(Instructions for the task)
Set the entries down again exactly; none may be skipped.

(Data records)
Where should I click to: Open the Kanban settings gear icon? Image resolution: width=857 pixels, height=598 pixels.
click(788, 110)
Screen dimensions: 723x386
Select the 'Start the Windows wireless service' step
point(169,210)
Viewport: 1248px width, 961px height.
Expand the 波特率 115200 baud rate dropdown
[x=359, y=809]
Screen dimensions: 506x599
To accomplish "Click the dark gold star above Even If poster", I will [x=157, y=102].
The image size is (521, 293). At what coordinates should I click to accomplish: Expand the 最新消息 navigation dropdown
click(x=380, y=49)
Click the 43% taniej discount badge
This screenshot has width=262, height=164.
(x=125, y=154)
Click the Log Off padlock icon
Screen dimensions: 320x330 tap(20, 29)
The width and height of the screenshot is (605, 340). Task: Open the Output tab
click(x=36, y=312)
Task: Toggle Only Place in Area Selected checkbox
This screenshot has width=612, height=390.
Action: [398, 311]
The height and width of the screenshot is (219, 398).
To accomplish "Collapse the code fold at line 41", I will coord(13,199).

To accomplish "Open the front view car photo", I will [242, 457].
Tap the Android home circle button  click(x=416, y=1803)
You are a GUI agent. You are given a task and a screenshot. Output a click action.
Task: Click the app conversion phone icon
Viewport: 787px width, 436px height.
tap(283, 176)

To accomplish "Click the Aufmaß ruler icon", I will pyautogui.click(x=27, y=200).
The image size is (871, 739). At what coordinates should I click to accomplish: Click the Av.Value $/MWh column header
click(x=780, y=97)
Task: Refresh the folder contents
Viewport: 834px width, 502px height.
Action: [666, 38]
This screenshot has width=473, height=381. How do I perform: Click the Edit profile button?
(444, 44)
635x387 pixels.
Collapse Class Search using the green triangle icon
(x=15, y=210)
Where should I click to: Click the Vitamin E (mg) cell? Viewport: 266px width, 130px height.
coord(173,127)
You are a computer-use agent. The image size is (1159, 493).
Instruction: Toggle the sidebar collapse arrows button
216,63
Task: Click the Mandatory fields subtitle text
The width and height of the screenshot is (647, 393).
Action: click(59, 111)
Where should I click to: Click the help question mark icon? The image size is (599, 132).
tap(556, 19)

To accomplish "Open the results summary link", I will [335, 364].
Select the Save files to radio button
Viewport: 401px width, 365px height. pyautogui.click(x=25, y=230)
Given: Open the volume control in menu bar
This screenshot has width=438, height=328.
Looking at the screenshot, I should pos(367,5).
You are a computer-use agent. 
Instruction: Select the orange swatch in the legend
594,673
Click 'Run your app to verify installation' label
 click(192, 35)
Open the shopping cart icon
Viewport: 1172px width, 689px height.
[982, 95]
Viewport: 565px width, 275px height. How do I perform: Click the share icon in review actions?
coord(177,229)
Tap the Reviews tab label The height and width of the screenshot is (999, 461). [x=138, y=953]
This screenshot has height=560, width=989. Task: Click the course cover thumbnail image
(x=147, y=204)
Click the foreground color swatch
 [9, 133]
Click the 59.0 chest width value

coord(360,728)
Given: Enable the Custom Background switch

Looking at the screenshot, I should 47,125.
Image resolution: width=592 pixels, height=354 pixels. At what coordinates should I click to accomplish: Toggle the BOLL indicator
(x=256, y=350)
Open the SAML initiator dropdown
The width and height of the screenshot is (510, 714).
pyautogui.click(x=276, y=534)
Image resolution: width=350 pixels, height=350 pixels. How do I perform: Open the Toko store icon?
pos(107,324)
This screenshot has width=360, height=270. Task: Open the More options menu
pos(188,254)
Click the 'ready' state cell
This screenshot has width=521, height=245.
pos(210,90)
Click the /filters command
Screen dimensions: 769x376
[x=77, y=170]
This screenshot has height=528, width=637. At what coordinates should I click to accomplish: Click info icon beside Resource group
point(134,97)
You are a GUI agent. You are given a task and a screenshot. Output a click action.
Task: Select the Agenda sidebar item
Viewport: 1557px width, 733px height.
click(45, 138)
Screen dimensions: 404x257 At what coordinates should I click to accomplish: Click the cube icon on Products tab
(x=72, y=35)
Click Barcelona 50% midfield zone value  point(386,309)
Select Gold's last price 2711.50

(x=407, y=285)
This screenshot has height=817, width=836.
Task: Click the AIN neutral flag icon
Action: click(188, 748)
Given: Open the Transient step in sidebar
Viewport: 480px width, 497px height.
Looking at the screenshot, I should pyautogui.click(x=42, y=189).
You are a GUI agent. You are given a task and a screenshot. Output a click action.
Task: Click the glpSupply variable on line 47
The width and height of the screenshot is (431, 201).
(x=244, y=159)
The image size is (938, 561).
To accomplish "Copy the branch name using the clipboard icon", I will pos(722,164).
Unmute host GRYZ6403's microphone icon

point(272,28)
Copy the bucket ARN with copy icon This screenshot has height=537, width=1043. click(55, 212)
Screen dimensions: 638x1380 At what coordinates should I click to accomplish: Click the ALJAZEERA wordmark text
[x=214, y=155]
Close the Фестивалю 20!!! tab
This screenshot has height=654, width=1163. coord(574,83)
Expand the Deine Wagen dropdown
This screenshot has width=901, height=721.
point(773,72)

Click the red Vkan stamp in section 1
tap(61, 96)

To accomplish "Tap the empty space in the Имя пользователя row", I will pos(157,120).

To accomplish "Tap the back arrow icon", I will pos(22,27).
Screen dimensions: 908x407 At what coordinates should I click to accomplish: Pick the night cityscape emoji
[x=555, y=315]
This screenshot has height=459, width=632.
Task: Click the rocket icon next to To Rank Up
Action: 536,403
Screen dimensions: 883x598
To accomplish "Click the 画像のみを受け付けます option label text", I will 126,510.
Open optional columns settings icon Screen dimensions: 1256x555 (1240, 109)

(Problem solution)
Where should I click to: Open the Kanban settings gear icon? Image resolution: width=857 pixels, height=598 pixels.
click(788, 110)
Screen dimensions: 723x386
Select the 'Start the Windows wireless service' step
point(169,210)
Viewport: 1248px width, 961px height.
Expand the 波特率 115200 baud rate dropdown
[x=359, y=809]
Screen dimensions: 506x599
To accomplish "Click the dark gold star above Even If poster", I will [x=157, y=102].
The image size is (521, 293). At what coordinates should I click to accomplish: Expand the 最新消息 navigation dropdown
click(x=380, y=49)
Click the 43% taniej discount badge
This screenshot has width=262, height=164.
(x=125, y=154)
Click the Log Off padlock icon
Screen dimensions: 320x330 tap(20, 29)
The width and height of the screenshot is (605, 340). Task: Open the Output tab
click(x=36, y=312)
Task: Toggle Only Place in Area Selected checkbox
This screenshot has width=612, height=390.
Action: [398, 311]
The height and width of the screenshot is (219, 398).
To accomplish "Collapse the code fold at line 41", I will coord(13,199).

To accomplish "Open the front view car photo", I will [242, 457].
Tap the Android home circle button  click(x=416, y=1803)
You are a GUI agent. You are given a task and a screenshot. Output a click action.
Task: Click the app conversion phone icon
Viewport: 787px width, 436px height.
tap(283, 176)

To accomplish "Click the Aufmaß ruler icon", I will pyautogui.click(x=27, y=200).
The image size is (871, 739). At what coordinates should I click to accomplish: Click the Av.Value $/MWh column header
click(x=780, y=97)
Task: Refresh the folder contents
Viewport: 834px width, 502px height.
Action: [666, 38]
This screenshot has width=473, height=381. How do I perform: Click the Edit profile button?
(444, 44)
635x387 pixels.
Collapse Class Search using the green triangle icon
(x=15, y=210)
Where should I click to: Click the Vitamin E (mg) cell? Viewport: 266px width, 130px height.
coord(173,127)
You are a computer-use agent. The image size is (1159, 493).
Instruction: Toggle the sidebar collapse arrows button
216,63
Task: Click the Mandatory fields subtitle text
The width and height of the screenshot is (647, 393).
Action: click(59, 111)
Where should I click to: Click the help question mark icon? The image size is (599, 132).
tap(556, 19)

To accomplish "Open the results summary link", I will [335, 364].
Select the Save files to radio button
Viewport: 401px width, 365px height. pyautogui.click(x=25, y=230)
Given: Open the volume control in menu bar
This screenshot has width=438, height=328.
Looking at the screenshot, I should pos(367,5).
You are a computer-use agent. 
Instruction: Select the orange swatch in the legend
594,673
Click 'Run your app to verify installation' label
 click(192, 35)
Open the shopping cart icon
Viewport: 1172px width, 689px height.
[982, 95]
Viewport: 565px width, 275px height. How do I perform: Click the share icon in review actions?
coord(177,229)
Tap the Reviews tab label The height and width of the screenshot is (999, 461). [x=138, y=953]
This screenshot has height=560, width=989. Task: Click the course cover thumbnail image
(x=147, y=204)
Click the foreground color swatch
 [9, 133]
Click the 59.0 chest width value

coord(360,728)
Given: Enable the Custom Background switch

Looking at the screenshot, I should 47,125.
Image resolution: width=592 pixels, height=354 pixels. At what coordinates should I click to accomplish: Toggle the BOLL indicator
(x=256, y=350)
Open the SAML initiator dropdown
The width and height of the screenshot is (510, 714).
pyautogui.click(x=276, y=534)
Image resolution: width=350 pixels, height=350 pixels. How do I perform: Open the Toko store icon?
pos(107,324)
This screenshot has width=360, height=270. Task: Open the More options menu
pos(188,254)
Click the 'ready' state cell
This screenshot has width=521, height=245.
pos(210,90)
Click the /filters command
Screen dimensions: 769x376
[x=77, y=170]
This screenshot has height=528, width=637. At what coordinates should I click to accomplish: Click info icon beside Resource group
point(134,97)
You are a GUI agent. You are given a task and a screenshot. Output a click action.
Task: Select the Agenda sidebar item
Viewport: 1557px width, 733px height.
click(45, 138)
Screen dimensions: 404x257 At what coordinates should I click to accomplish: Click the cube icon on Products tab
(x=72, y=35)
Click Barcelona 50% midfield zone value  point(386,309)
Select Gold's last price 2711.50

(x=407, y=285)
This screenshot has height=817, width=836.
Task: Click the AIN neutral flag icon
Action: click(188, 748)
Given: Open the Transient step in sidebar
Viewport: 480px width, 497px height.
Looking at the screenshot, I should pyautogui.click(x=42, y=189).
You are a GUI agent. You are given a task and a screenshot. Output a click action.
Task: Click the glpSupply variable on line 47
The width and height of the screenshot is (431, 201).
(x=244, y=159)
The image size is (938, 561).
To accomplish "Copy the branch name using the clipboard icon", I will pos(722,164).
Unmute host GRYZ6403's microphone icon

point(272,28)
Copy the bucket ARN with copy icon This screenshot has height=537, width=1043. click(55, 212)
Screen dimensions: 638x1380 At what coordinates should I click to accomplish: Click the ALJAZEERA wordmark text
[x=214, y=155]
Close the Фестивалю 20!!! tab
This screenshot has height=654, width=1163. coord(574,83)
Expand the Deine Wagen dropdown
This screenshot has width=901, height=721.
point(773,72)

Click the red Vkan stamp in section 1
tap(61, 96)

To accomplish "Tap the empty space in the Имя пользователя row", I will pos(157,120).

To accomplish "Tap the back arrow icon", I will pos(22,27).
Screen dimensions: 908x407 At what coordinates should I click to accomplish: Pick the night cityscape emoji
[x=555, y=315]
This screenshot has height=459, width=632.
Task: Click the rocket icon next to To Rank Up
Action: 536,403
Screen dimensions: 883x598
To accomplish "Click the 画像のみを受け付けます option label text", I will 126,510.
Open optional columns settings icon Screen dimensions: 1256x555 (1240, 109)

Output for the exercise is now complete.